The opening scene of Steven Spielberg’s cinemythic portrait of the sixteenth president features President Abraham Lincoln seated on a stage, half cloaked in darkness, and observing the Union forces he is sending into battle. It’s an apt metaphor for the man himself—both visible and obscure, inside the tempest yet somehow above the fray. Lincoln was released in early November, just in time to shape our discussions of January 1, 2013, the 150th anniversary of the Emancipation Proclamation. Yet with its themes of redemption and sacrifice, Spielberg’s film could seem less suited for an anniversary celebration than an annual one. Here is a vision of a lone man, tested by betrayal, besieged by enemies whom he regards without malice, a man who is killed for his convictions only to be resurrected as a moral exemplar. Spielberg’s Lincoln is perhaps less fitted to January 1st than it is to the holiday that precedes it by a week.
In fairness, this narrative of Lincoln’s Civil War, equal parts cavalry and Calvary, did not originate with Spielberg. The legend of the Great Emancipator began even as Lincoln lay dying in a boardinghouse across from Ford’s Theater that night in April 1865. (In the same way that JFK’s mythic standing as a civil rights stalwart was born at Dealey Plaza in November 1963.) In the wake of his assassination, Lincoln the controversial and beleaguered president was remade into Lincoln the Savior, an American Christ-figure who carried the nation’s sins. Pulling off this transformation, this historical alchemy, has required that we as a nation redact the messier parts of Lincoln’s story in favor of an untainted, morally unconflicted commander in chief who was untouched by the biases of the day and unyielding in his opposition to slavery. We have little use for tainted Christs. Through Lincoln the Union was “saved” in more than one sense of the word.

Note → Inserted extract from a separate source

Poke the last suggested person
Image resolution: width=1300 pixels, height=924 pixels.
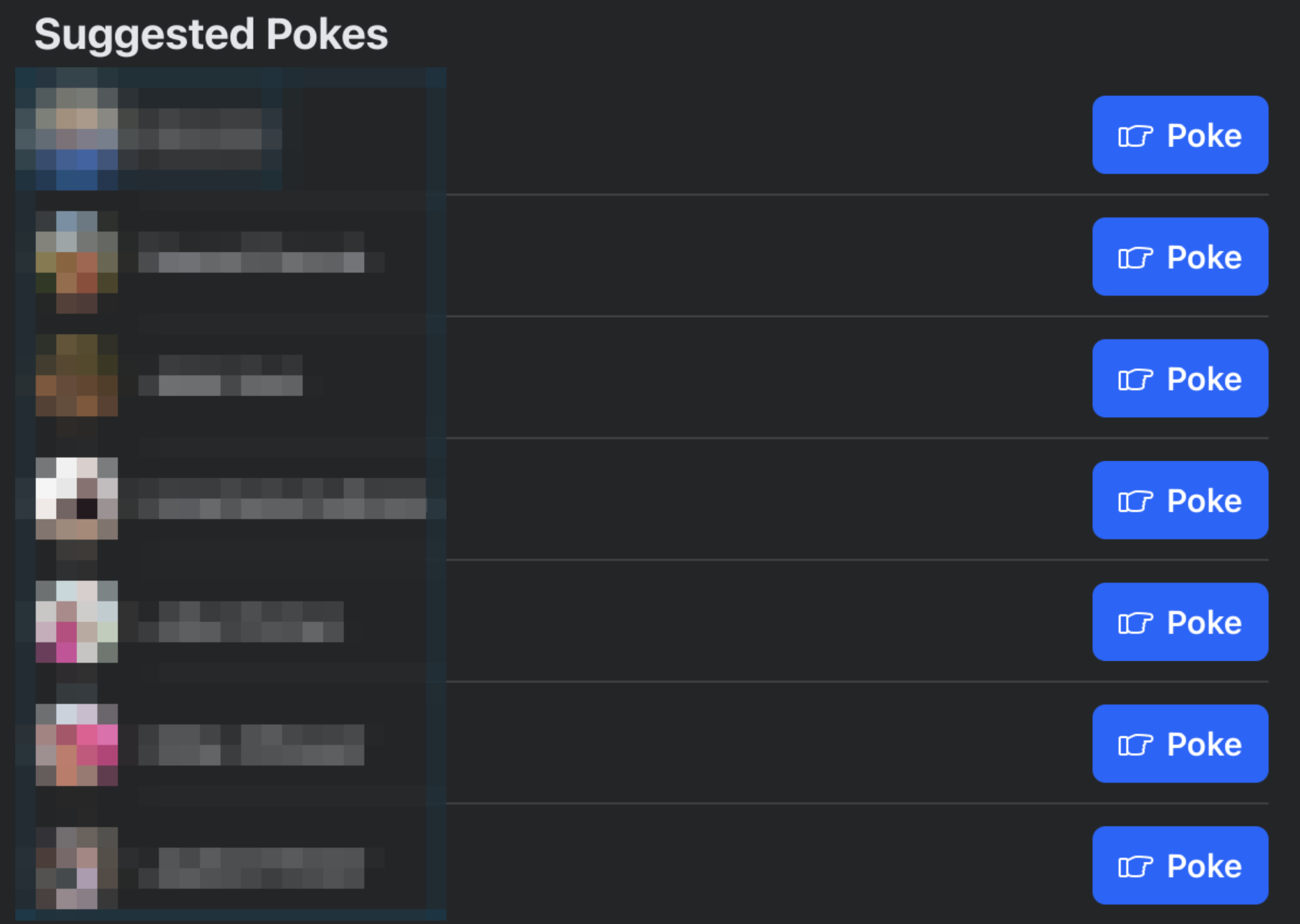1179,865
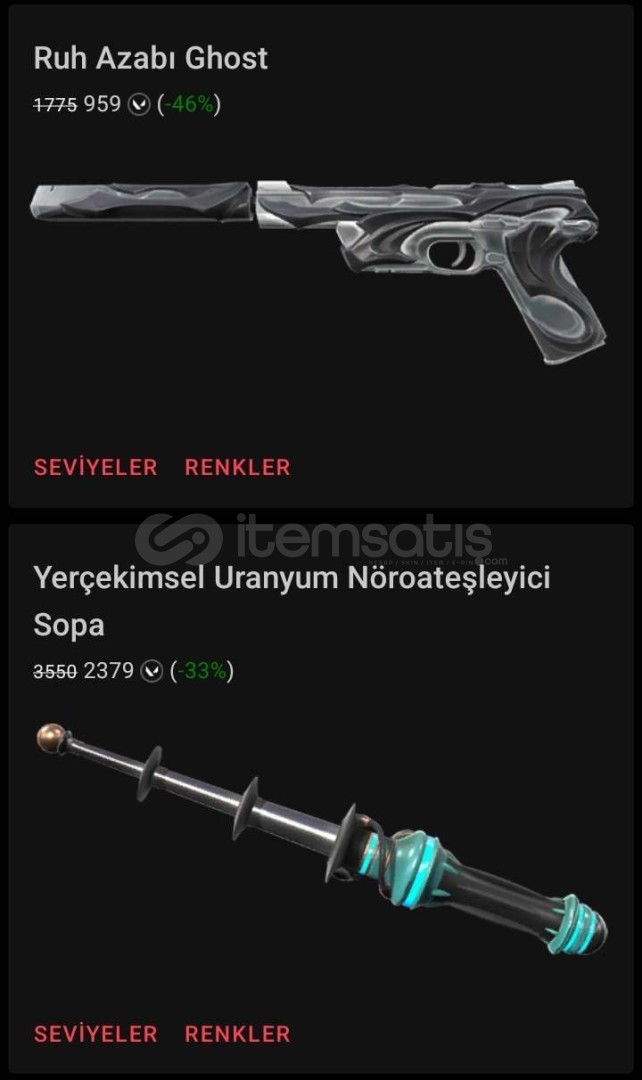
Task: Open SEVİYELER for the Ruh Azabı Ghost
Action: tap(96, 467)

History is malleable. There is always the temptation to remake the past in the contours that are most comforting to us. In a nation tasked with reconciling its democratic ideals with the reality of slavery, Lincoln has become a Rorschach test of sorts. What we see when we look at him says as much about ourselves as it does about him. And what we see, or choose to see, most often is a figure of unimpeachable moral standing who allows Americans to gaze at ourselves in the mirror of history and smile. If the half-life for this kind of unblemished heroism is limited—we’ve grown more cynical across the board—it has remained resonant enough for our politicians today to profit from their association with it. The signal achievement of Spielberg’s Lincoln is the renovation of that vision of Lincoln, a makeover for a nation that had elected its first black president to a second term just three days before the film hit theaters.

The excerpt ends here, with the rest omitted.